D. aimait beaucoup son frère, mais il ne voulait pas quitter son vieil appartement dans la banlieue et d’aller vivre avec lui.

– Ne crains rien, – dit-il en riant, – je parlerais à la mort.

– Je n’affabule pas, frère. Crois-moi elle ne voudra pas apparaîtra en ta présence.

– Alors dit lui de venir me voir. Dis-lui simplement que ton frère veut la voir.

– Oh, – soupira le frère de D., – si je pouvais lui parler, elle ne me ferait pas peur. Cela t’est facile de parler ainsi, à toi qui est jeune et en bonne santé. En sa présence, de peur, je ne peux faire le moindre mouvement.

– Tu n’es pas obligé de lui parler, – dit D., – tu peux te dissimuler sous l’édredon et de là lui crier qu’elle vienne me voir.

– Mais je ne peux pas, – dit le frère.

– Alors je lui laisserais un mot et tu n’auras qu’à le laisser bien visible, et si ça ne marche pas nous aviserons.

Ils décidèrent de faire ainsi, et bientôt la mort vint voir D.

D. était en train d’arroser les plantes, lorsque fugace sa robe rose passa derrière la clôture. Mais D. l’a reconnu. Elle avait des joues toutes rouges et ses bas étaient mis à l’envers.

D. posa l’arrosoir au milieu des phlox, ouvrit le portillon et laissa la visiteuse entrer dans le jardin.
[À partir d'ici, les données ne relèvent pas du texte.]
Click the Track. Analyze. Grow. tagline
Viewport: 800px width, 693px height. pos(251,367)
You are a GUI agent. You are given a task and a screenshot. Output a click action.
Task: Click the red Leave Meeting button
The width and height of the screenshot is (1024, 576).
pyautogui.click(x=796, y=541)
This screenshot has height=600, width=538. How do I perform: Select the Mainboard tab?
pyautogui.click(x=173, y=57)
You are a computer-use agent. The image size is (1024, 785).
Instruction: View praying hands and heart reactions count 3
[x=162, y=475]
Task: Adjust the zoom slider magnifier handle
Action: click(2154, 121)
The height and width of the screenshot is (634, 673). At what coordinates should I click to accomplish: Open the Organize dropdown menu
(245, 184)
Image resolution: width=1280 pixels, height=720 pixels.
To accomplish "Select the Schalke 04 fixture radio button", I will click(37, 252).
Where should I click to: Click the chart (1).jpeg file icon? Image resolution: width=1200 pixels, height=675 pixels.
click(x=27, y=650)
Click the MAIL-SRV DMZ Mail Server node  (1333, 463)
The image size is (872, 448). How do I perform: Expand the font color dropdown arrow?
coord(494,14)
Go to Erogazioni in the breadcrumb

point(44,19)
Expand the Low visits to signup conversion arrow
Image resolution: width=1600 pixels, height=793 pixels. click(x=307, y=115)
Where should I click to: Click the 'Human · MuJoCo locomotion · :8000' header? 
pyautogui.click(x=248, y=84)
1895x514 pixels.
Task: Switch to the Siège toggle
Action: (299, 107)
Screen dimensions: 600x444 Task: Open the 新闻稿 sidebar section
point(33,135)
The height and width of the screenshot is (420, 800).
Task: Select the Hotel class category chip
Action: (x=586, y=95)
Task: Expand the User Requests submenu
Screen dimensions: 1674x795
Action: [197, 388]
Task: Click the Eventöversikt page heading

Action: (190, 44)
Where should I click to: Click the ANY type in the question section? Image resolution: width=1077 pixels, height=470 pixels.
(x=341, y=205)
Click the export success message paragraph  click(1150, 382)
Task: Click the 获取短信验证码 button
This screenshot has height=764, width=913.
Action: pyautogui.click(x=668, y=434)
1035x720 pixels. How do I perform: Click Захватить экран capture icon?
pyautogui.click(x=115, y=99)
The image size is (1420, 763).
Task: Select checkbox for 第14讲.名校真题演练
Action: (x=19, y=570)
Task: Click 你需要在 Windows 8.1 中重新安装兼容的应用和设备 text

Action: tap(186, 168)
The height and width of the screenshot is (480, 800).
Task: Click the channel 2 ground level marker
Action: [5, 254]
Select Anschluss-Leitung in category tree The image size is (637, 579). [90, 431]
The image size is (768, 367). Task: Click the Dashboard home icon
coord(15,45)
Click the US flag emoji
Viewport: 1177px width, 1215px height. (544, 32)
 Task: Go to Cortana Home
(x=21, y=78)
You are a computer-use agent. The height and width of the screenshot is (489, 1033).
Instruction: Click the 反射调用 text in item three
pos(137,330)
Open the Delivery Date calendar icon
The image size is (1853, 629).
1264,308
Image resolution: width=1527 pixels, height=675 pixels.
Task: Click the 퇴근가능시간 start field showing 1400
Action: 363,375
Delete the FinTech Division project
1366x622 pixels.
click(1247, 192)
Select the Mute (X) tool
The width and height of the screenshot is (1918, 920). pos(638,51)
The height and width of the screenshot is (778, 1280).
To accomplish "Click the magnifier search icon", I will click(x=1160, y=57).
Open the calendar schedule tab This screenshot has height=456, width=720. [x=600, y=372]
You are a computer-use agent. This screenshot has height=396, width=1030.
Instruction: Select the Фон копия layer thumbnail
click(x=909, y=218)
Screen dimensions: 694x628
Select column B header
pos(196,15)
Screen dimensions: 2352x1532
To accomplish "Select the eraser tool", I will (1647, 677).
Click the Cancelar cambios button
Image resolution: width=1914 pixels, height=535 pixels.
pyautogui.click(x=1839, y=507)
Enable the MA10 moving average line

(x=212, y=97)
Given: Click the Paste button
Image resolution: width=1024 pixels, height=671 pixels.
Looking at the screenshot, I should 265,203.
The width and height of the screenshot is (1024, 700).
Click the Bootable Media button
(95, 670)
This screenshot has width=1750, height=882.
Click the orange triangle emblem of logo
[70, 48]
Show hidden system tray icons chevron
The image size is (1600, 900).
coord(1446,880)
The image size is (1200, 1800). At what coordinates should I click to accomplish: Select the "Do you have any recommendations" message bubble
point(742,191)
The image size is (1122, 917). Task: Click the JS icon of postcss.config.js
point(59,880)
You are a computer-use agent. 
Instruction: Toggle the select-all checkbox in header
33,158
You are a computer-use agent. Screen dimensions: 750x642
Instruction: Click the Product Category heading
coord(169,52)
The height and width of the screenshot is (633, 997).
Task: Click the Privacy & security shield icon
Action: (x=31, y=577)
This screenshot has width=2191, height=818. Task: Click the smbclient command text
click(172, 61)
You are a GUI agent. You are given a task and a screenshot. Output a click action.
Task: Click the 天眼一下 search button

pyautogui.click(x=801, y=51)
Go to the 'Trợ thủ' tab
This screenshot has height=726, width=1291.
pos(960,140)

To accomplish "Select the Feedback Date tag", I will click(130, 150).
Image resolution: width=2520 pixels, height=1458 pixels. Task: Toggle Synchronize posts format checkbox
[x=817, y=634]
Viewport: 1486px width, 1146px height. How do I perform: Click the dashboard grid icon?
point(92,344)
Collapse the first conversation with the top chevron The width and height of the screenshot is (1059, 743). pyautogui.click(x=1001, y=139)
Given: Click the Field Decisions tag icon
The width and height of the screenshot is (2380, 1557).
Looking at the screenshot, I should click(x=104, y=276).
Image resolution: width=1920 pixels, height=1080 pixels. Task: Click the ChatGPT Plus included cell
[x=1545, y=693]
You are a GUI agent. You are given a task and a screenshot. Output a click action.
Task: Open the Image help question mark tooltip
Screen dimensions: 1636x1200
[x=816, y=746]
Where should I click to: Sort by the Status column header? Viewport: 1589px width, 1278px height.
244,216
Les propriétaires chez qui D. louait son appartement était allés rendre visite à de lointains parents et D. était seul à la maison. Il apporta un bol de fraises de bois, des verres, de la crème fraîche, du sucre et des cuillères et une fois installé il raconta des histoires. Elle se passionna pour ces histoires, elle mangea tant de fraises de bois que ses cheveux en devinrent d’un jaune brillant. D. fut obligé à plusieurs reprises de lui verser de l’eau de l’arrosoir pour qu’elle puisse se laver et de lui apporter une serviette. La mort partit de chez D. lorsque les réverbères brillaient déjà derrière la villa se frayant un chemin parmi les feuilles vers les jardins, lorsque des nuages de moustiques bourdonnaient dans l’air transi par les effluves de tabac, de menthe et de la terre.

Après cette visite la mort cessa d’aller chez le frère de D., en revanche elle venait de plus en plus souvent chez D. Elle aidait D. à tailler les arbres, à planter les fleurs et un jour elle réussit même à faire du thé et des varényky aux fraises pour D. Mais les varényky étaient totalement ratés et la mort riait de son inexpérience en jetant la substance visqueuse et grumeleuse et ils burent simplement du thé. Puis la mort amena des cartes et D. lui montra des solitaires qui lui ont beaucoup plu.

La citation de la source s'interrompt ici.